For five years Maria Unzueta's sole source of income was a monthly welfare check. Separated from her husband, the San Diego mother of four made do on benefits totaling $7,920 a year. But now Unzueta, 39, is part of a local job- training program for welfare recipients in which she works 40 hours a week as a hospital file clerk and makes roughly the same amount of money she was getting on the dole. Under the workfare program, she still receives child- care benefits worth about $130 a month, but she hopes to be completely self- sufficient soon. "For me it's important to try and make it on my own," says Unzueta, "and provide an example for my children."
Requiring welfare recipients to work for their checks is not a new concept. Nor are the programs, which usually affect poor mothers with children to raise, as simple in practice as they are in theory. But workfare, which has slowly evolved from a somewhat cranky conservative notion to one with broad support, seems to be an idea whose time has come. Able-bodied welfare beneficiaries must accept occupational training and jobs in more than 20 states, and the number is growing.
In Washington, legislators are mired in trying to find ways to cut spending in accordance with the Gramm-Rudman deficit-reduction bill (see Essay). Confronted with severe cutbacks in revenue sharing, states are searching for innovative ways to make their social programs more effective. Workfare could prove to be an important example for future experiments.
The idea has enjoyed an unusual bipartisan harmony: in statehouses around the country, Democrats and Republicans have joined forces to support legislation that combines the job programs traditionally favored by liberals with efforts to pare the welfare rolls advocated by conservatives. Jo Anne Ross, a Reagan appointee at the Social Security Administration, describes workfare as the "top priority of the Department of Health and Human Services." Says Joseph Califano, Secretary of the Department of Health, Education and Welfare during the Carter Administration: "If the kids are in school, then the mother can be working. Nearly everyone accepts that concept now."

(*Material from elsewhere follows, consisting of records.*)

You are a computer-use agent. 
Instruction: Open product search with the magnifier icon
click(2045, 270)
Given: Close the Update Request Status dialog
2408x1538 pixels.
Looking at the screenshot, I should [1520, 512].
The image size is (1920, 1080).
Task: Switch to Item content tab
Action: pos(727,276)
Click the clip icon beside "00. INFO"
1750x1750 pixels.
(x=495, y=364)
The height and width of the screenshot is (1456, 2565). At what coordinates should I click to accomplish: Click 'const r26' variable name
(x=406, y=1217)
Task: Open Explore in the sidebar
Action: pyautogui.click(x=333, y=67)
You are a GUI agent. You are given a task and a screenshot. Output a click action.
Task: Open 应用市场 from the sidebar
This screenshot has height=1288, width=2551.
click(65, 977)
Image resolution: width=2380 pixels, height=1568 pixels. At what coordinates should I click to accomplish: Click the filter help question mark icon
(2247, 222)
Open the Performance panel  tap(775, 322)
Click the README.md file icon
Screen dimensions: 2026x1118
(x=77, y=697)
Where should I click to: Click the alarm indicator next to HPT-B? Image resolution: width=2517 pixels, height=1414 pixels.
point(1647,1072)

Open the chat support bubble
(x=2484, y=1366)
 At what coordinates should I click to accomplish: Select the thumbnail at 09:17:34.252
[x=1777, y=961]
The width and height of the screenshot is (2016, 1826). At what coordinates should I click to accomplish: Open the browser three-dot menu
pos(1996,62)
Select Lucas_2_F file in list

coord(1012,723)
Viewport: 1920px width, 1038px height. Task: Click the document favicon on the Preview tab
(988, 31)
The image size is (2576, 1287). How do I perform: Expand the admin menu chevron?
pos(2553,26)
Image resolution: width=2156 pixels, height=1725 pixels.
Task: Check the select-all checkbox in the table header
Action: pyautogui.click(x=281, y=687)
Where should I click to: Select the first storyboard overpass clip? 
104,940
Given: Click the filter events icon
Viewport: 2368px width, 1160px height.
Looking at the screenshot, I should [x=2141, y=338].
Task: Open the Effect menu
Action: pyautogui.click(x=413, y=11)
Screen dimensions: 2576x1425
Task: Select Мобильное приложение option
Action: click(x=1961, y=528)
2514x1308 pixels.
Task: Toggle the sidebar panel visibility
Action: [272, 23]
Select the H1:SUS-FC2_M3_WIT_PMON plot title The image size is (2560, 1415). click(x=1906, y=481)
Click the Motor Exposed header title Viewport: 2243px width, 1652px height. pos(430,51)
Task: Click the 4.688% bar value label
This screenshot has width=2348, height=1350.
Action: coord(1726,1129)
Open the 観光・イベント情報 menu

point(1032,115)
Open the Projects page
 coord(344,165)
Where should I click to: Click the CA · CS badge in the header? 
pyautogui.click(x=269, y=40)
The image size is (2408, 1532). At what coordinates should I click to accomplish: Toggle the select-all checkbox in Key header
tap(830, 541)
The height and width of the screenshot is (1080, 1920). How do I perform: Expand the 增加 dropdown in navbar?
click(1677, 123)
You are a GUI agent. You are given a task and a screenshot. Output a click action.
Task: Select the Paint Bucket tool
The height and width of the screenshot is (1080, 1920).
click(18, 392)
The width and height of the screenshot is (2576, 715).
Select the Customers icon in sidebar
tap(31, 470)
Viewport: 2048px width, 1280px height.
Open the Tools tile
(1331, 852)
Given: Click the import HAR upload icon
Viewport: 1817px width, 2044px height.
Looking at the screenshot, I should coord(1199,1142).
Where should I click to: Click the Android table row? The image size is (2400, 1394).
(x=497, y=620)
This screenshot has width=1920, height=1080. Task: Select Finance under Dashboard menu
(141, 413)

Welfare has been a political battleground since federally financed public assistance was made law under the Social Security Act of 1935. Traditionally, conservatives have viewed welfare programs as handouts to the poor and an | insult to the American work ethic. Liberals generally have considered it compassionate compensation for victims of economic and social circumstances beyond their control. But with the startling growth in the number of children being born to unwed mothers from the underclass, many of welfare's long- standing supporters have begun to question whether Aid to Families with Dependent Children programs may be exacerbating the problems they were designed to alleviate. Even some civil rights leaders and welfare recipients in the nation's inner cities are criticizing the system for helping perpetuate dependency from one disadvantaged generation to the next and for unintentionally encouraging the breakdown of the underclass's family structure.